Et puis tu ne souris plus : tu sais qu’en ce moment précis, quelque part dans la ville, des hommes cherchent à tuer ton ami. Ton frère. Ton petit mec. Ou ton âme damnée, comme on disait dans les romans du monde d’avant.
Stanko. […]

Comment résister le_bloc_dedicaceà ces quelques lignes ? Elles sont fortes, intrigantes, suscitant curiosité et appétit de bons mots. Je suis partie à la rencontre de l’auteur, nous avons échangé quelques mots et, bien entendu, il m’a dédicacé le livre.

Après cette rencontre avec l’auteur et ces moments forts agréables au Salon de Lamballe, me voilà enfin à la rencontre du livre (qui avait rejoint ma PAL et que j’avais un peu oublié). Et je n’ai qu’un mot pour le décrire : SENSATIONNEL.

Jérôme Leroy a un talent incroyable. Nous entrons dans la vie et la tête de deux personnalités importantes d’un parti d’extrême droite au moment où, après 25 ans de lutte, ils arrivent enfin au pouvoir. Effrayant.

C’est un roman choral dans lequel alternent deux personnages. Antoine Maynard, intellectuel de droite, époux de la fille du numéro un du parti (le vieux), qui espère un mandat de Ministre et Stanko., l’homme de main violent et ami d’Antoine. Pour l’un, l’auteur utilise le TU pour l’autre, le JE. Procédé intéressant, qui différencie bien les deux personnages et qui oblige aussi le lecteur à s’impliquer dans le roman. Nous suivons donc le parcours de ces deux personnages, de leur jeunesse à leur arrivée au parti puis la place qui leur est offerte dans un gouvernement qui a du mal à s’imposer. Ils sont aussi différents que l’est leur personnalité mais  leur penchant pour la violence et les idéologies extrêmes les unissent.
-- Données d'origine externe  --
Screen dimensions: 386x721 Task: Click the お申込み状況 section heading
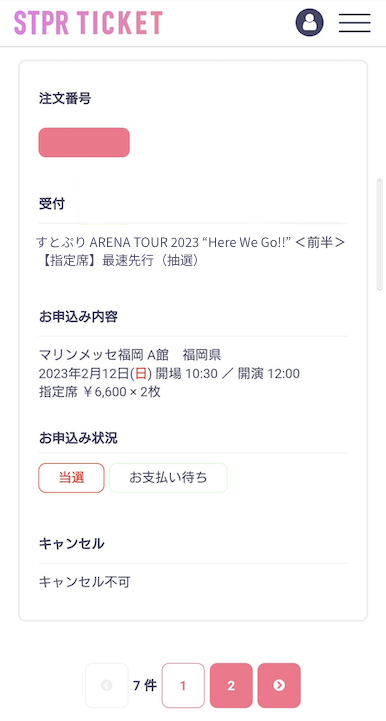pos(78,438)
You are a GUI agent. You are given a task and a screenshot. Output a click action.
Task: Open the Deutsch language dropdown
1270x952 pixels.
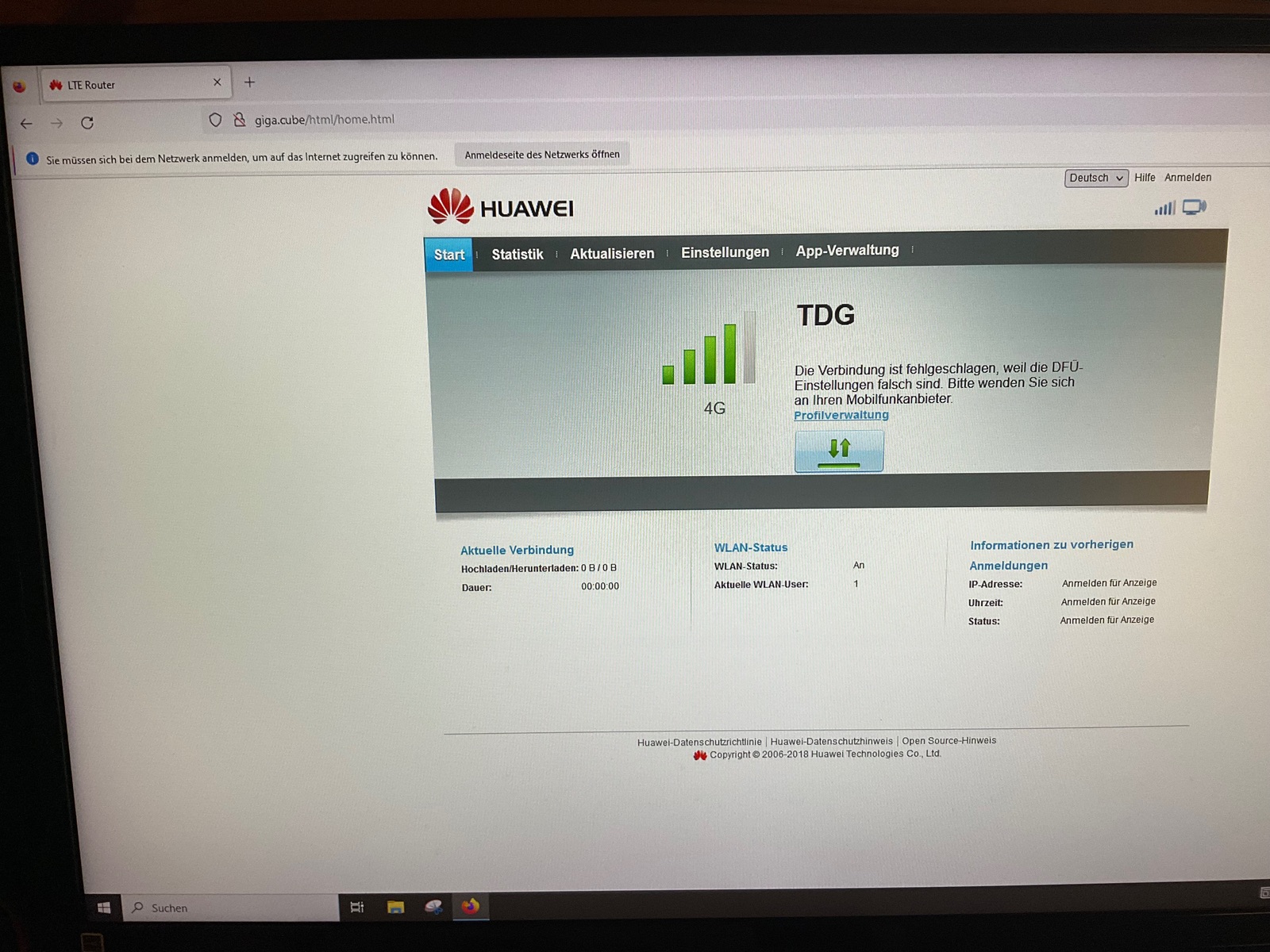click(x=1095, y=178)
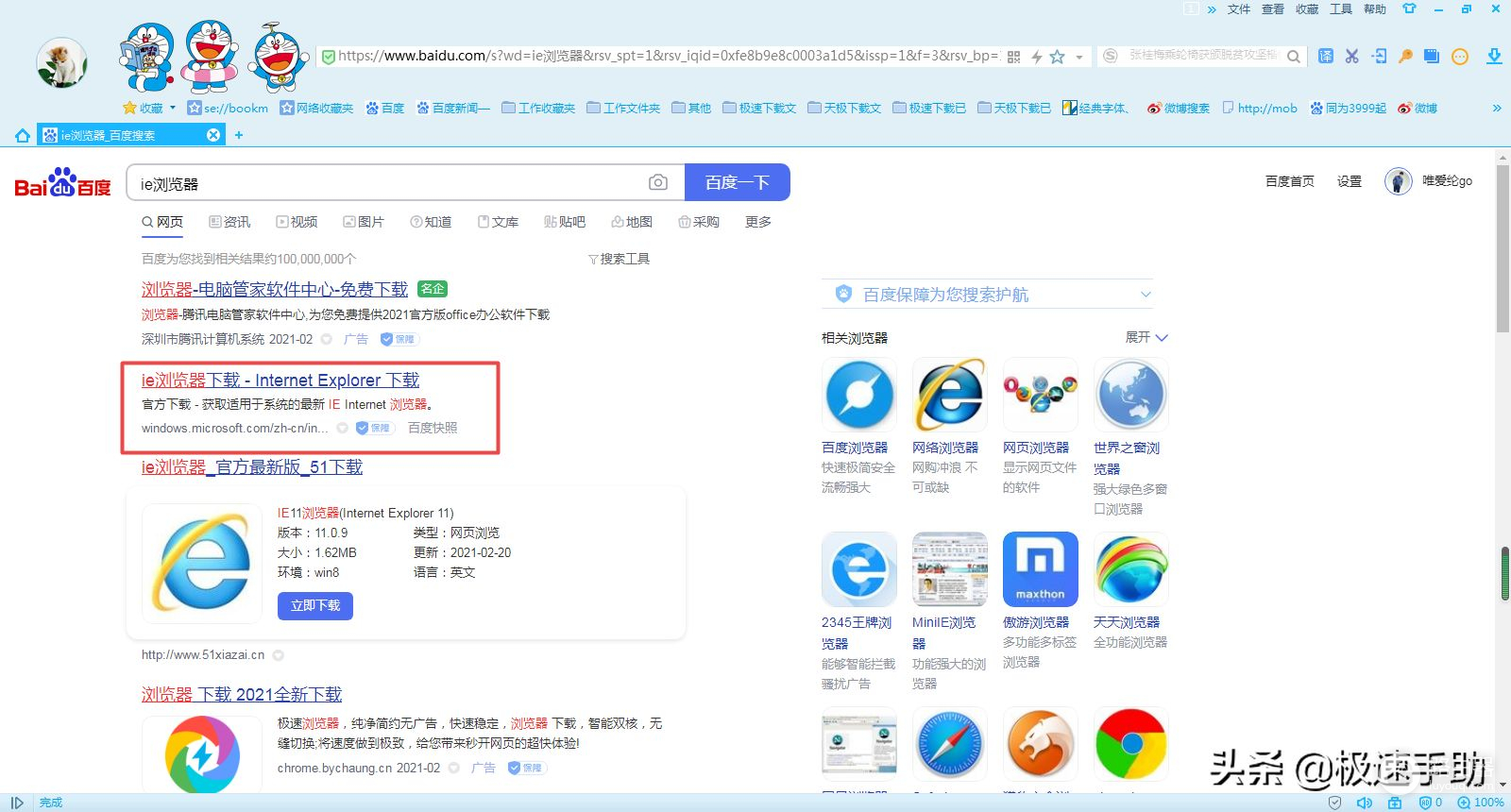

Ce livre dénonce la violence et l’absurdité des idées extrêmes et surtout montre  qui peuvent être ses leaders (certains personnages font vraiment penser à d’autres bien réels…) et les dangers de les voir arriver un jour au pouvoir.

Si être dans la tête de deux vrais fachos pendant 324 pages est assez déroutant, la lecture de ce roman noir a été une belle aventure littéraire.

Le Bloc de Jérôme Leroy aux éditions Gallimard, 2011 – 324 pages

Prix Michel Lebrun 2012

Livre proposé au challenge reading Challenge 2016 / Catégorie Un livre dédicacé.